The story: darling Betty signs up for a vocational program at her high school. Lots of girls are signing up for their chosen careers, and the counselor helps each of them write down "secretary". But Betty writes down "engineer" because she's good at math and did well on aptitude tests... and that's where the chaos begins!

She's assigned to work with a surveying crew for a week. Her family panics and tries to speak some "sense" into her. Her brother asks if she'll need chewing tobacco, her mother worries that she won't know whether to hang up "his" or "hers" towels in the bathroom, her father worries that he's losing his daughter.

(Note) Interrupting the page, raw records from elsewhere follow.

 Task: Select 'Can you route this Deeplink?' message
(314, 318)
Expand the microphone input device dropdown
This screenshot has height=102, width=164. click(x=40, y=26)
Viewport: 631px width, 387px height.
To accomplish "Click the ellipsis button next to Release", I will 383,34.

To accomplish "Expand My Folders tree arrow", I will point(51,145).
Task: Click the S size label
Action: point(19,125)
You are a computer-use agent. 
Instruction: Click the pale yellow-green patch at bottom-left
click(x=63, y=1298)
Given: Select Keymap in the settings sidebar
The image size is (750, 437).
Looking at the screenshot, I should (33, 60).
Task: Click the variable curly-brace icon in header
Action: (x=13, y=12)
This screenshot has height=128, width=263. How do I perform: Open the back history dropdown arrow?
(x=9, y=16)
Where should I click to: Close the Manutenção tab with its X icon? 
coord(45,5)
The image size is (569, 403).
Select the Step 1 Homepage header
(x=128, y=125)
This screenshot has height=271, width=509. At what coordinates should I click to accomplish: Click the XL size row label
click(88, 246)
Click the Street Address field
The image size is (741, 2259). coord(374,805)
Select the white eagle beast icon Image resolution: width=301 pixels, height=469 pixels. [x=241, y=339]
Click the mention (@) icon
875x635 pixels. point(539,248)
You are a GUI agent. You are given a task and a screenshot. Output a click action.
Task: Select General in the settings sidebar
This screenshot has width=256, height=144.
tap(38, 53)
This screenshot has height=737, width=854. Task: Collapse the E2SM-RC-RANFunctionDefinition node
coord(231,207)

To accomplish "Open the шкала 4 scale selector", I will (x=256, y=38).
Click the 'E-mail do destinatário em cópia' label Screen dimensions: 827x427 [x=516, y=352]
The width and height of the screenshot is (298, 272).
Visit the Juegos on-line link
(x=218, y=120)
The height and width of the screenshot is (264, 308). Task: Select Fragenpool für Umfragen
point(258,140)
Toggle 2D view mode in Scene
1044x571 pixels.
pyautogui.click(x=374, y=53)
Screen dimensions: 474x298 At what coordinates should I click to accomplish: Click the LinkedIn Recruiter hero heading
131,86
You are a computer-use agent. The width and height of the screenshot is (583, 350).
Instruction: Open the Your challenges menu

At Betty's worksite her boss, Doyle Hobbs (Roger Smith), is an intolerant jerk. Doyle is a young upstart engineer who can't stop asking her what she's running from, or whether she's doing this to get back at her boyfriend. She challenges him, explaining that times change, women can vote now! And he says voting is just fine as long as you're home in time to cook supper, or something like that, and continues belittling her until she gives up and walks home.


To smooth things over, Doyle comes to Betty's house later with a box of chocolates.  He apologizes to her father that Betty seems like a nice girl, but boys want to be engineers so they can work hard and come home to girls that remind them of their mothers, and if girls start becoming engineers then what's the point?  Betty overhears this, runs upstairs, puts on a dress, and comes down to visit Doyle and agrees to go on a date with him.  And the whole family has a good laugh about how "silly" it would be for Betty to be an engineer.

As a ten year-old, this episode made me think.  Should girls be engineers?  That was a man's job...wasn't it?  Girls should be teachers, nurses, secretaries...right?

Gender stereotypes are hard to eradicate.  In the 1950s, there was a Society of Women Engineers.  Today, only about 13% of engineers in the USA are women, although in Brazil the number is closer to 50%.

I remember as an accounting major at Penn, my classmates were all male...or almost all.  One of my professors commented how cute it was that three of us were women.  What they must have felt?

When I started out my career as an accountant 53 years ago, there were almost no women accountants.  Today, 62% of accountants are female, while 50% of the full time staff at CPA firms are women.  That's progress!

A female friend from high school told me how difficult it was for her to become a doctor 50 years ago.  Today, 36% of doctors are women.  

When the late Justice Ruth Bader Ginsburg entered Harvard Law School 64 years ago, she was one of 9 women out of a class of 500.  When my daughter went to the University of Pennsylvania Law School 23 years ago, women made up about half the class.  More progress.